« Le fait qu’il y ait cette canicule peut être un facteur déclenchant des violences » faites aux femmes, redoute, jeudi 25 juin, sur France Inter, Françoise Briet, présidente de la Coordination française pour le lobby européen des femmes (CLEF), alors que 72 départements sont en vigilance rouge pour canicule.
Ce sont « souvent des hommes qui étaient violents avant la canicule et qui vont utiliser n’importe quel prétexte pour devenir violents, en tous les cas poursuivre leurs violences », précise l’ancienne directrice générale de la Fédération nationale Solidarité Femmes, qui a créé le 3919, le numéro d’appel violences-femmes-infos.
« Un facteur révélateur »
Parmi les prétextes de violences domestiques, il peut y avoir, par exemple, le retard pris dans « la préparation des repas pour les enfants », « donc la canicule, évidemment, va être un élément déclencheur de ces violences », insiste Françoise Briet.

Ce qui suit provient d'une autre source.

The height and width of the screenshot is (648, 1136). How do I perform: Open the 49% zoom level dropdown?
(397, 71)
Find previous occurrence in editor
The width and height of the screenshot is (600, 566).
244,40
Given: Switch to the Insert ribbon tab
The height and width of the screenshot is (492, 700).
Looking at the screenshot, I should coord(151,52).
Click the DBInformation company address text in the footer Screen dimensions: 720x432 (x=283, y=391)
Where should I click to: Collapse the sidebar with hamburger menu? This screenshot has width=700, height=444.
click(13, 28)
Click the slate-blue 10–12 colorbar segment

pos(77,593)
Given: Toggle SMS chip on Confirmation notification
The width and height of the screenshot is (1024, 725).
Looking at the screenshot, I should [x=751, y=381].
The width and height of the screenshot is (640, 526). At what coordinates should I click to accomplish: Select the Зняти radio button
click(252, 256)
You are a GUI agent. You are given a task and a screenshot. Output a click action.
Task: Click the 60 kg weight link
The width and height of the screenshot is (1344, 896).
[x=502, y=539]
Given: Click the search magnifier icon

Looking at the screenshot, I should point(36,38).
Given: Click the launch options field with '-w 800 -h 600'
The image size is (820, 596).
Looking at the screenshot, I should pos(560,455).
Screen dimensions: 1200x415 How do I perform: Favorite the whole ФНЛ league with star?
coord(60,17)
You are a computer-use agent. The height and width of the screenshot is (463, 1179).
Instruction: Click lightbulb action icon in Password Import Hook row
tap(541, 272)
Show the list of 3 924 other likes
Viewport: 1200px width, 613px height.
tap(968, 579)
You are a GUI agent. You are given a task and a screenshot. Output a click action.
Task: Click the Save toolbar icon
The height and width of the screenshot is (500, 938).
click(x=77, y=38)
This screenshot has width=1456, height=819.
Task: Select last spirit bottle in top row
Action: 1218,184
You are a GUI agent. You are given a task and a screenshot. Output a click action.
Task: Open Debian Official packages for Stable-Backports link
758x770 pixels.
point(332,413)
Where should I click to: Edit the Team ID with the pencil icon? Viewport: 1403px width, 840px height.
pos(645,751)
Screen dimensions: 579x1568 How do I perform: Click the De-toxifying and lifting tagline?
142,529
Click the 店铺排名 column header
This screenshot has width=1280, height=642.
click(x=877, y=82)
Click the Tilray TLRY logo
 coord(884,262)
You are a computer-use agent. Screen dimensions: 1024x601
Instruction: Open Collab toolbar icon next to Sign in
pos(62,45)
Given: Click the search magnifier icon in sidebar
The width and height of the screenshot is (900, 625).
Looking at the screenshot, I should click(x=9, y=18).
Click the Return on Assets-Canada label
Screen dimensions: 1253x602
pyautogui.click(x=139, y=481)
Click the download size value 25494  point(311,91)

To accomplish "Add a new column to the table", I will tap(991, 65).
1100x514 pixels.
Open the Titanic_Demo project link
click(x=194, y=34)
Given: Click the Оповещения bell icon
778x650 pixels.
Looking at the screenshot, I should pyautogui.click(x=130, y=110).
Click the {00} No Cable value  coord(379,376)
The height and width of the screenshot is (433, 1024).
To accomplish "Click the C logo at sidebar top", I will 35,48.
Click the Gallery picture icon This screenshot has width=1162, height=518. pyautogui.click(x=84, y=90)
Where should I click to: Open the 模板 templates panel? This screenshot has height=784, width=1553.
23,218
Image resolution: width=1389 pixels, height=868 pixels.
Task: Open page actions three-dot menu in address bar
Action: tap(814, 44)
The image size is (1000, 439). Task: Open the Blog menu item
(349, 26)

La canicule « c’est un facteur révélateur et un facteur aggravant des violences », comme peut l’être « l’alcool ». Ce sont « des conditions qui vont déclencher ces violences, en tous les cas les exacerber », analyse Françoise Briet. Elle appelle à « une grande vigilance parce que ce sont des facteurs aggravants qui peuvent aboutir parfois à des féminicides ou à des actes de violence extrême » envers les femmes.